## What to produce:
Extract the lines of the listing below, starting with the line that contains "Open more options" and continuing through the last line of the listing, and reproduce them without any change. Leave the pictures out of your answer.

──────── Task data

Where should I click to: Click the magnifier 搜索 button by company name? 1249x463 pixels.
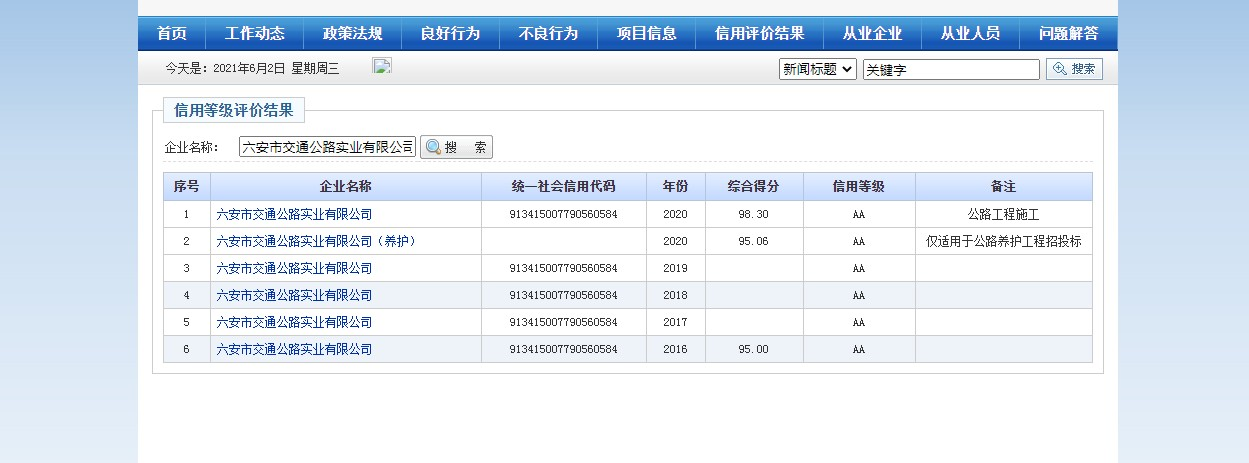[456, 147]
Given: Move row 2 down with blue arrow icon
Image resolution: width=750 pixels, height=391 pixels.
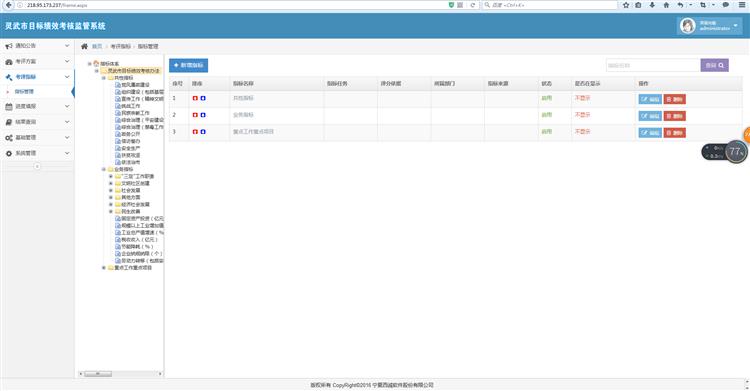Looking at the screenshot, I should (x=203, y=115).
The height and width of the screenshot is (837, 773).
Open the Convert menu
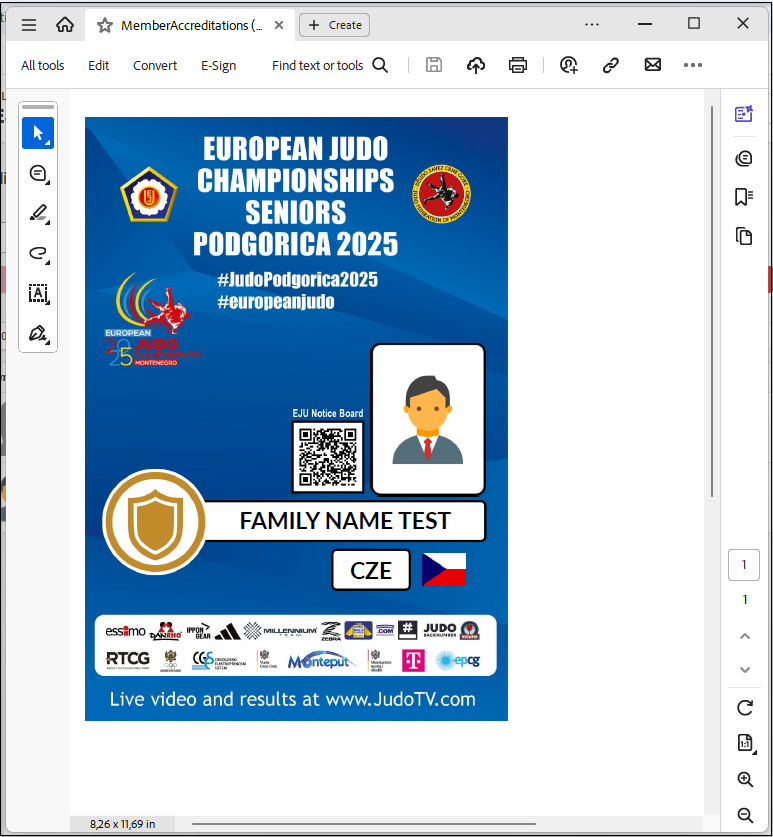coord(155,65)
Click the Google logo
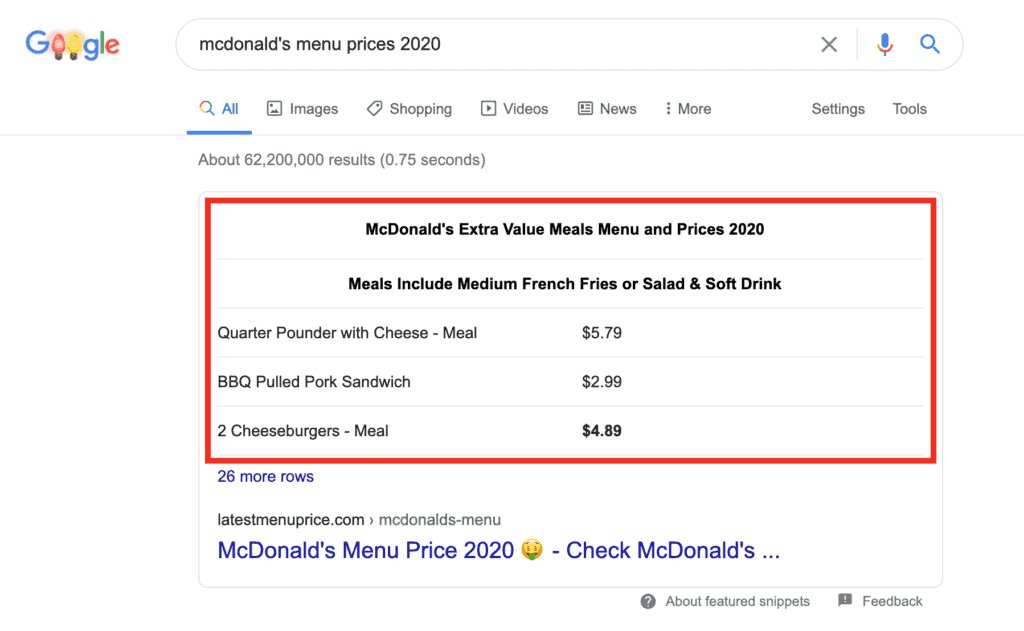Image resolution: width=1024 pixels, height=631 pixels. coord(72,44)
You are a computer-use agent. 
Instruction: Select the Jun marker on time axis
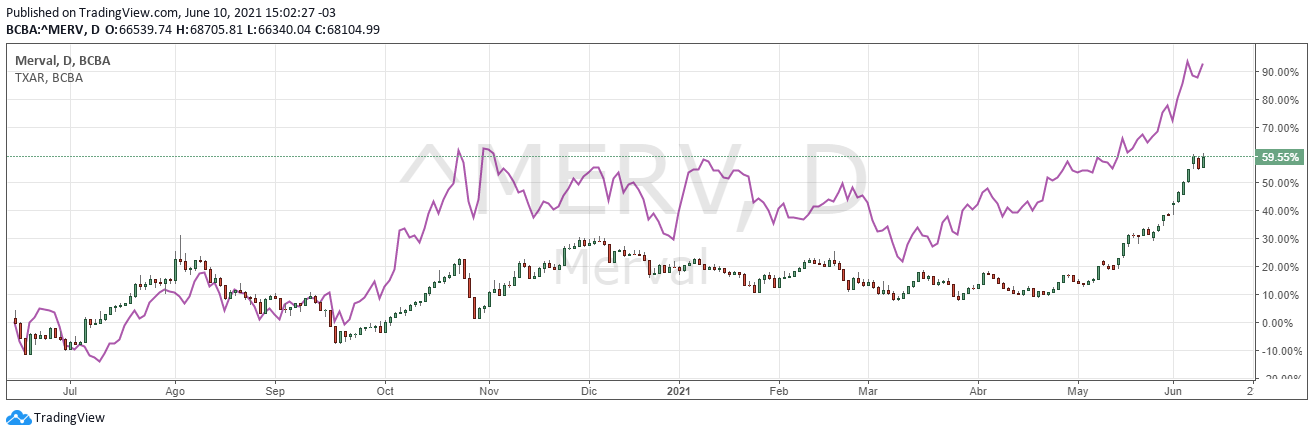click(1173, 392)
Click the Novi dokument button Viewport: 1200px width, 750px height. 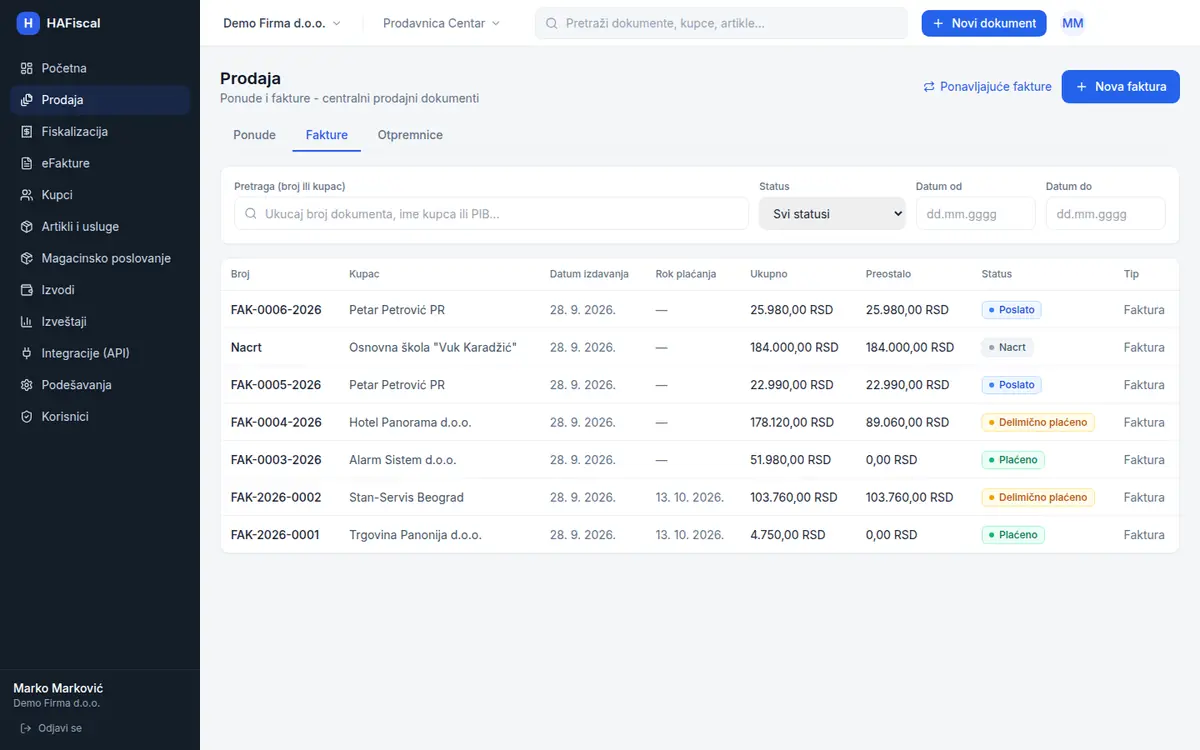pyautogui.click(x=984, y=23)
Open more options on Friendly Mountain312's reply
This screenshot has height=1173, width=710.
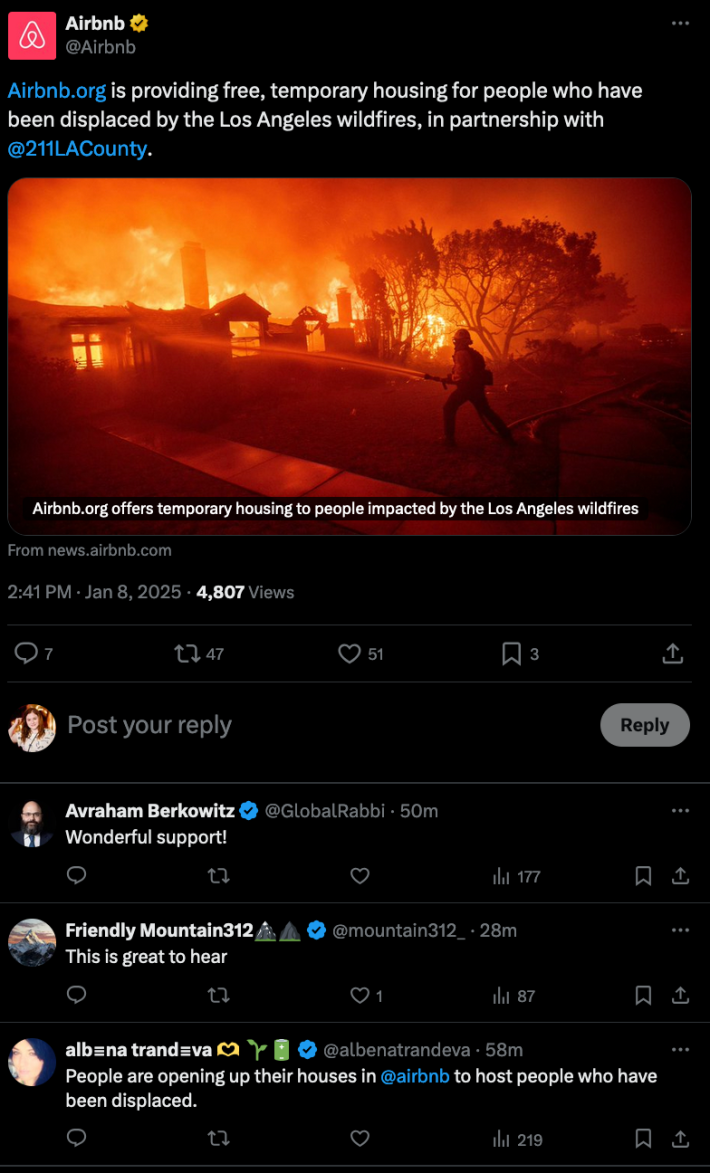coord(681,930)
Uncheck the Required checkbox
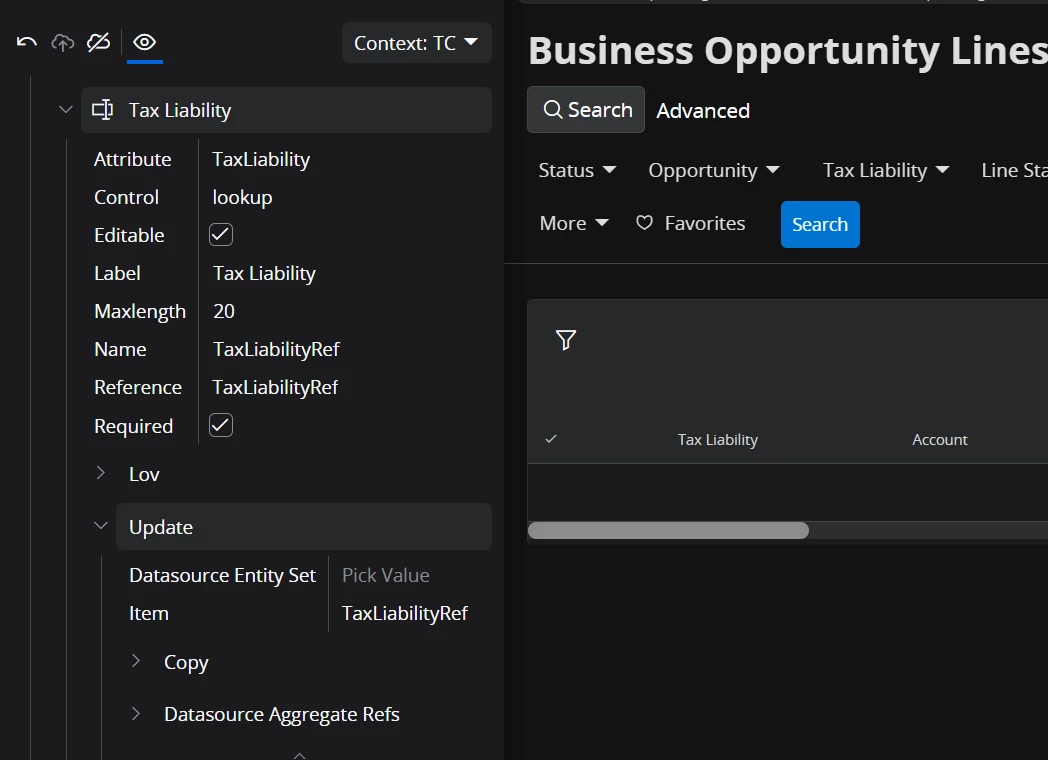 click(221, 425)
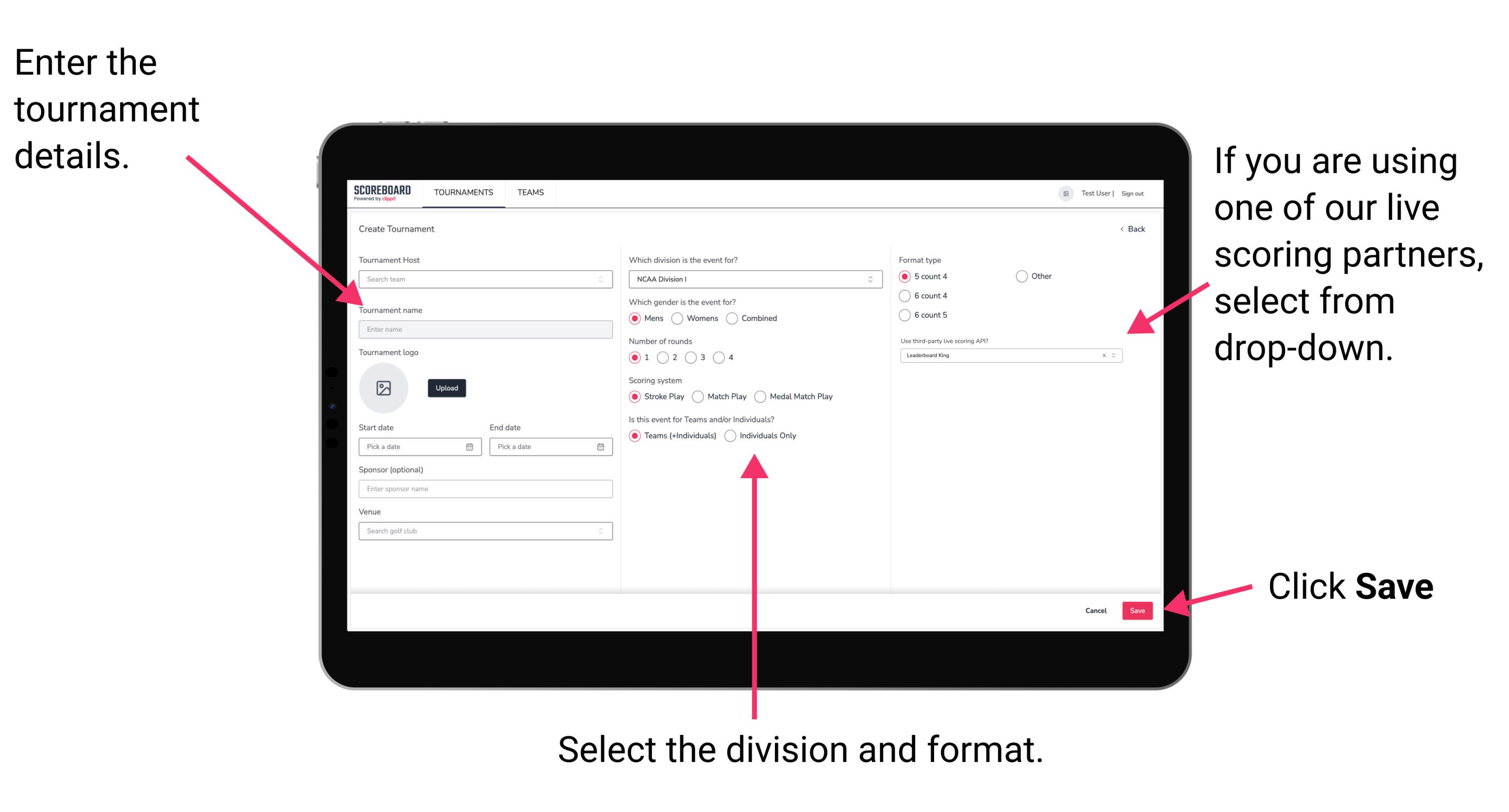Click the live scoring API clear icon

(1102, 356)
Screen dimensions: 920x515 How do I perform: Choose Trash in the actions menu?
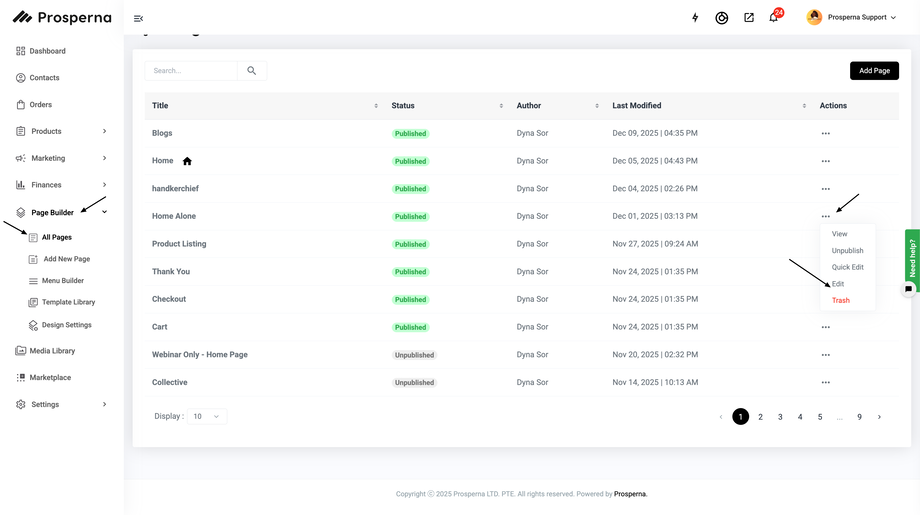[x=840, y=300]
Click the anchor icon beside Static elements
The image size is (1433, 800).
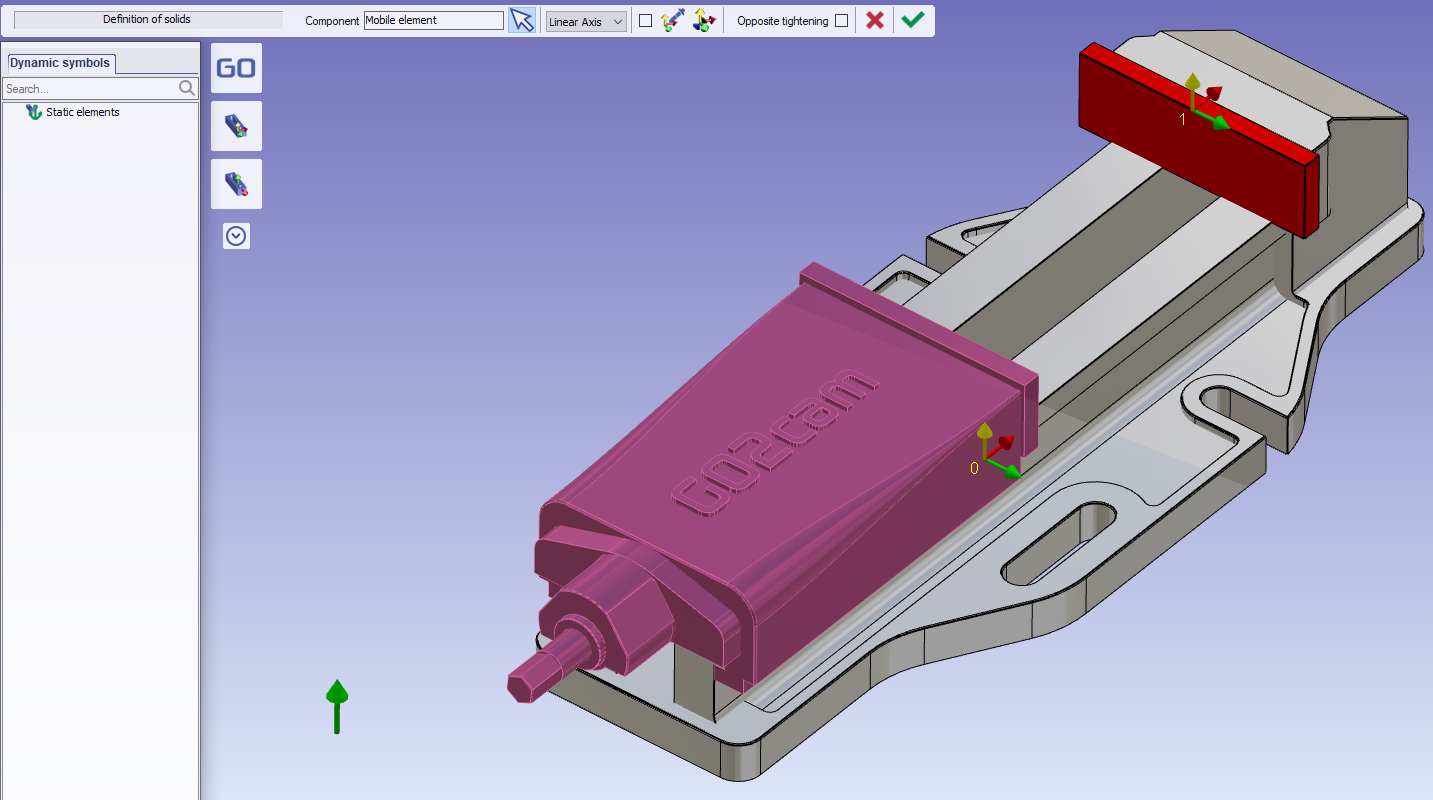click(34, 112)
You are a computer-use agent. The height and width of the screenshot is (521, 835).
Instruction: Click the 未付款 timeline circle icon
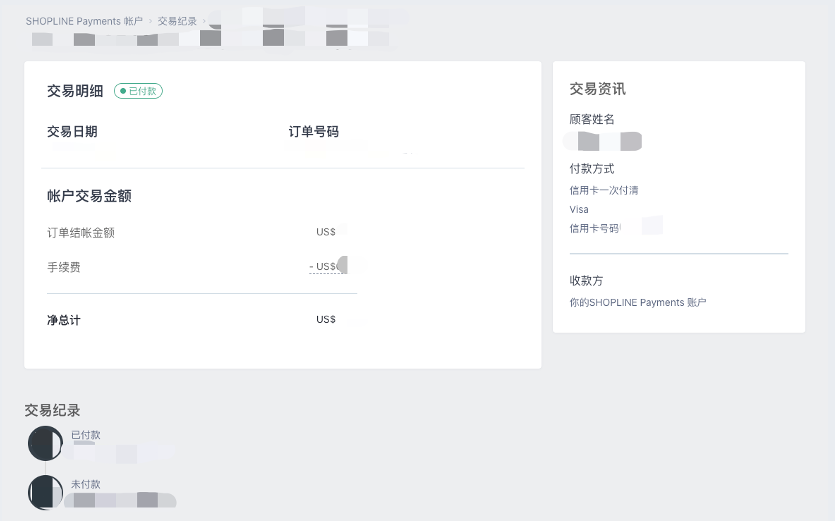[45, 492]
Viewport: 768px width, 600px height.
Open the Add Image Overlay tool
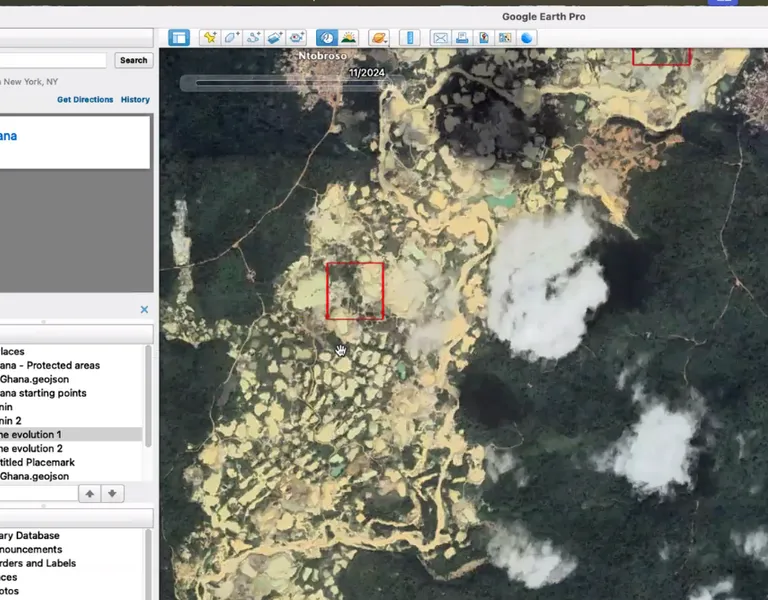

────────────────

## Exercise answer:
Open more options on Friendly Mountain312's reply
This screenshot has height=1173, width=710.
coord(681,930)
Uncheck the Required checkbox
 click(221, 425)
Click the live scoring API clear icon

(1102, 356)
Screen dimensions: 920x515 How do I perform: Choose Trash in the actions menu?
[x=840, y=300]
Click the anchor icon beside Static elements
The image size is (1433, 800).
click(34, 112)
You are a computer-use agent. The height and width of the screenshot is (521, 835).
Instruction: Click the 未付款 timeline circle icon
[45, 492]
Viewport: 768px width, 600px height.
Open the Add Image Overlay tool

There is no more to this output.